* **Page text**:
╭──

Product Client Fit
Disclaimer: The purpose of this post is to demonstrate the logic and the methodology, model choice, etc. The data has been partially generated/scrambled by the author. Demonstrated results cannot be perceived or interpreted as real data of any financial organization.
How, where, when and why clients choose financial products? This is a question managers, analysts and “conseillers d’affaires” ask themselves all the time, as this is what the revenue will ultimately depend on. Equally important is whether the client will leave, at which moment and why (as then incentives to make him stay can be found).
“Products”, as in Santander case, will be the predicted variables, and these can be anything from specific card types, to insurances, to accounts, to services for business. Here are examples of all products by a typical French bank.
It’s good to know that there are three major client categories for banks in France - particuliers, professionnels and entreprises. There are also others depending on bank policy and specification.
The data
Our train dataset is for year N while our test dataset is for the next year (N+1).
That means that when train is 2011, test is 2012, when train is 1998, test would be 1999, and so forth.
Also, as will be seen by the data, the period for train is longer than for test. For example, train - 8 months, test - 2 next months, and so forth. This is a disadvantage as train and test do not have the same length and also we are not anticipating cyclical changes (predicting June with June, like in Santander).
We take 7 products and 11 to 13 characteristics/factors that could possibly explain them.
Our goal, as in Santander challenge, is to predict whether these products will be bought or not, with maximum probability.

╰──

* **Data**:
╭──

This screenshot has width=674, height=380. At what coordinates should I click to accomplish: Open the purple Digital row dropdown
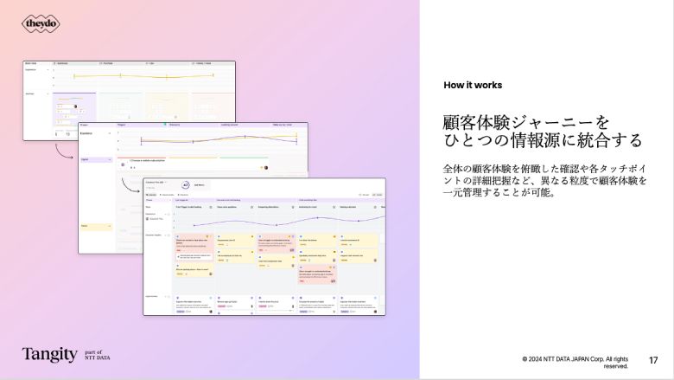coord(109,160)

╰──

* **Complete the following**:
1. In the page on product-client fit for banks, what are the three major client categories for banks in France?
2. Resume the post on predicting which bank products clients will buy, starting after its final sentence.
The listing has no role in this work.

* **Answers below**:
1. Particuliers, professionnels and entreprises.

2.
An important difference from Santander - in that challenge prediction was on existing customers, and here everyone in “test” dataset is new. That is to say, if the test dataset is for February and March 1999, they came into the bank in February and March 1999. In the train dataset, however, clients who are in it were with the bank before and did not come in the train period. What we are doing is basically trying to predict the behavior of new clients based on behavior of older ones.
One line is one client (not a situation where one client has several lines, thus more than one set of features). The total size of the train sample is about 30000 lines/clients, the total size of the test sample - about 8000 lines/clients. Products are anonymized, and so are features.
The data - 2
First, we can look at how the features are distributed:
for i in range(0,12):
fig = plt.figure(figsize=(10,10))
ax = fig.add_subplot(111)
plt.yscale('log')
dataset_test[cols[i]].hist(bins=100)
dataset_train[cols[i]].hist(bins=100, ax=ax, label='train', color='blue')
#test and train are shown on the same graph
dataset_test[cols[i]].hist(bins=100, ax=ax, label='test', color='red')
legend = ax.legend()
plt.title(cols[i])
plt.yscale('log') #log scale of the axis
plt.xscale('log')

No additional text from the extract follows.